◆ **Activity**:
Pick up the HIPERLAN Type 2 text below and keep writing from the point where it ends.

◆ **Selected text**:
= = = = =
HIPERLAN Type 2 is a reserved channel access protocol that forms ad hoc networks. HIPERLAN Type 2 ad hoc networks support distributed activities similar those of the HIPERLAN Type 1 ad hoc networks, Bluetooth piconets and IEEE 802.11 independent basic service sets (IBSS). HIPERLAN Type 2 provides high speed radio communication with typical data rates from 6 MHz to 54 Mbps. It connects portable devices with broadband networks that are based on IP, ATM and other technologies. Centralized mode is used to operate HIPERLAN Type 2 as an access network via a fixed access point. In addition a capability for direct link communication is provided. This mode is used to operate HIPERLAN Type 2 as an ad hoc network without relying on a cellular network infrastructure. In this case a central controller (CC), which is dynamically selected among the portable devices, provides the same level of QoS support as the fixed access point. Restricted user mobility is supported within the local service area. Wide area roaming mobility can also be supported. An overview of the HIPERLAN Type 2 principles of operation is provided in the Broadband Radio Access Networks (BRAN), HIPERLAN Type 2; System Overview, ETSI TR 101 683 VI.I.1 (2000-02) and a more detailed specification of its ad hoc network architecture is described in HIPERLAN Type 2, Data Link Control (DLC) Layer; Part 4. Extension for Home Environment, ETSI TS 101 761-4 V1.2.1 (2000-12).
= = = = =
◆ **Given data**:
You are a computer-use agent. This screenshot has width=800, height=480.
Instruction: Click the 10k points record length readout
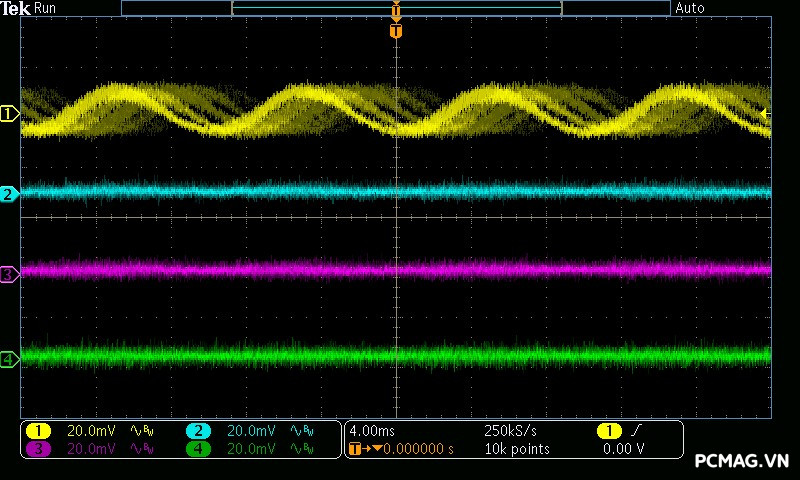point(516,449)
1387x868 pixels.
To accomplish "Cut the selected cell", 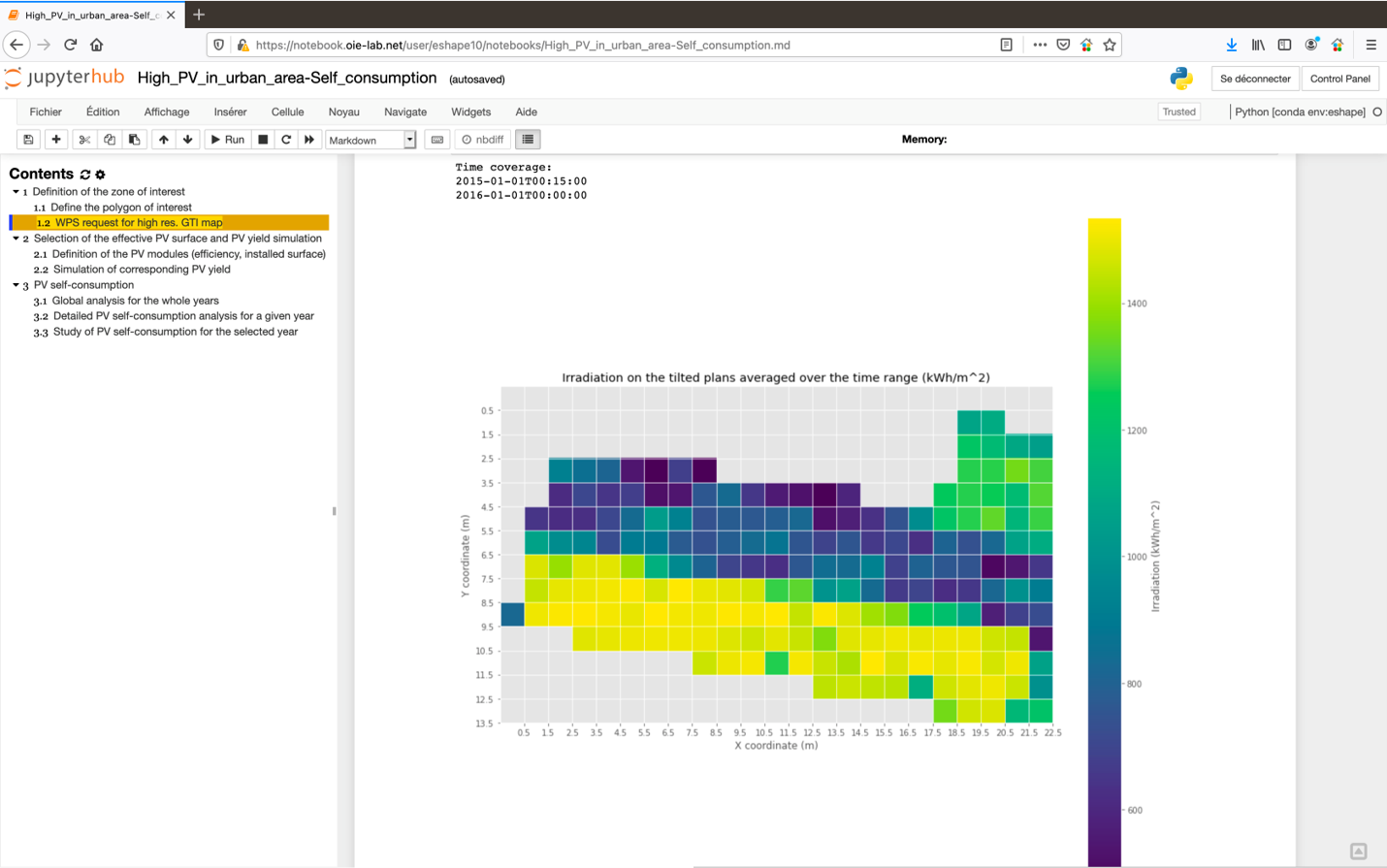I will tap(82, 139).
= = = = =
◆ **Task output**:
Other Wireless Standards Supporting Ad Hoc Networks
Other wireless standards support ad hoc networks. Examples include the IEEE 802.15 Wireless Personal Area Network (WPAN) standard, the Infrared Data Association (IrDA) standard, the Digital Enhanced Cordless Telecommunications (DECT) standard, the Shared Wireless Access Protocol (SWAP) standard, the Japanese 3rd Generation (3G) wireless standard, and the Multimedia Mobile Access Communication (MMAC) Systems standard of the Japanese Association of Radio Industries and Businesses.
What would be desirable in the prior art is a way to unambiguously associate a name entered by the user with the device address of the user's wireless device, and distribute that name throughout the ad hoc network. It would be desirable to enable a member of an ad hoc network to select the user's displayed name on the member's wireless device, and have the user's address automatically appended to a message to be sent by the member to the user's device. What would be desirable is to reliably resolve naming conflicts between members with the same selected device name, which they have distributed throughout an ad hoc network. What would be desirable is a way to solve the problem of resolving device name conflicts when adding devices to existing ad hoc networks or when joining two ad hoc networks together.